According to a lawsuit, youngsters are being routinely and forcibly given a range of psychotropic drugs at US government-funded youth shelters.
Children held at facilities such as the Shiloh Treatment Center in Texas are almost certain to be administered the drugs, irrespective of their condition, and without their parents’ consent, it is claimed.
The Shiloh centre, which specialises in services for children and youths with behavioural and emotional problems, has yet to comment.
The lawsuit was filed by the Los Angeles-based Center for Human Rights & Constitutional Law on April 16.
Just days earlier, the Trump Administration introduced its “zero tolerance” policy to separate children from parents who crossed the US-Mexico border illegally.
The President signed an executive order abandoning the policy on Wednesday.
Carlos Holguin, a lawyer representing the Center for Human Rights & Constitutional Law, said: “If you’re in Shiloh then it’s almost certain you are on these medications.

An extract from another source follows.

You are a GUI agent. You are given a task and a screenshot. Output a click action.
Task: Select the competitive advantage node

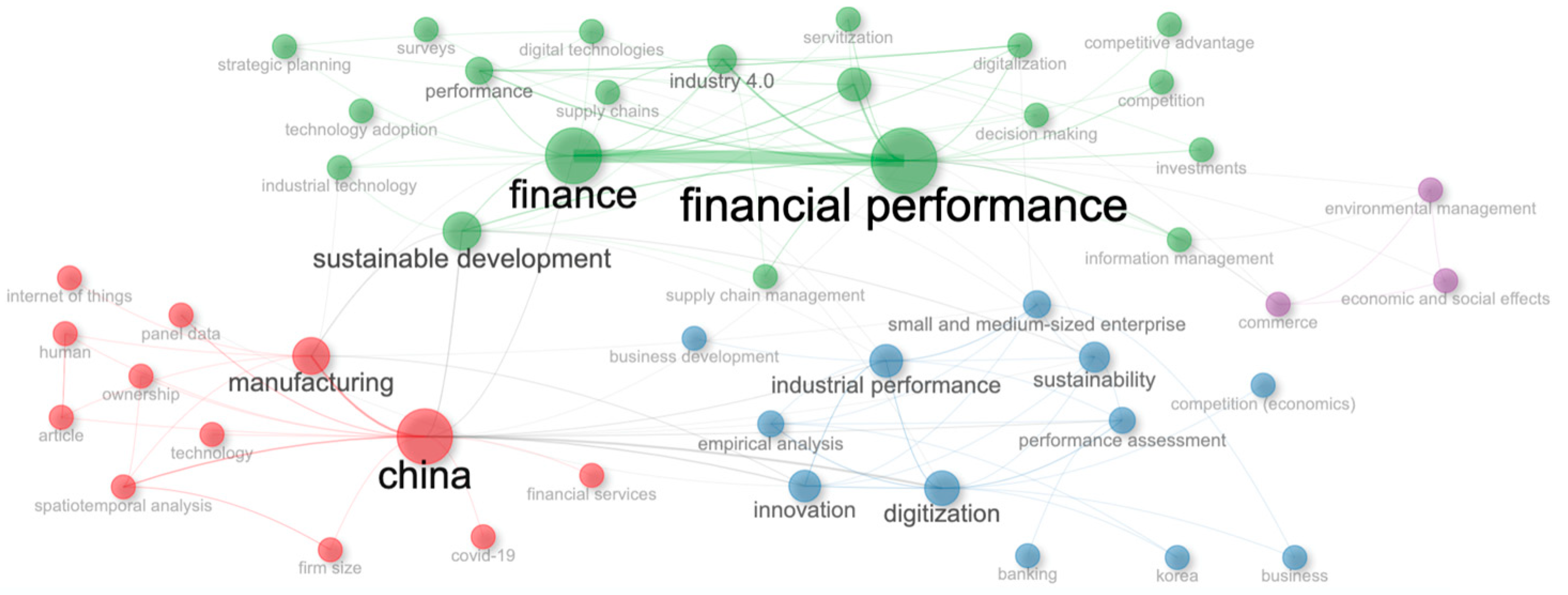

“So if any child were placed in Shiloh after being separated from a parent, then they’re almost certainly on psychotropics.”
Officials at the Office of Refugee Resettlement (ORR), which oversees such centers, were not immediately available for comment.
‘Chemical straight jackets’
The lawsuit warns of the dangers of using medication as “chemical straight jackets,” rather than treat actual mental health needs as taking multiple psychotropic drugs at the same time can seriously injure children.
ORR-run centres unilaterally administer the drugs to children in disregard of laws in Texas and other states that require either a parent’s consent or a court order, the filing said.
The lawsuit seeks a shift in ORR policies to comply with state laws and prevent the prolonged detention of children.
Some youths at Shiloh reported being given up to nine different pills in the morning and six in the evening and said they were told they would remain detained if they refused drugs, the lawsuit said.
Held down and injected
Some said they had been held down and given injections when they refused to take medication, the lawsuit said.
One mother said neither she nor any other family member had been consulted about medication given to her daughter, even though Shiloh had their contact details.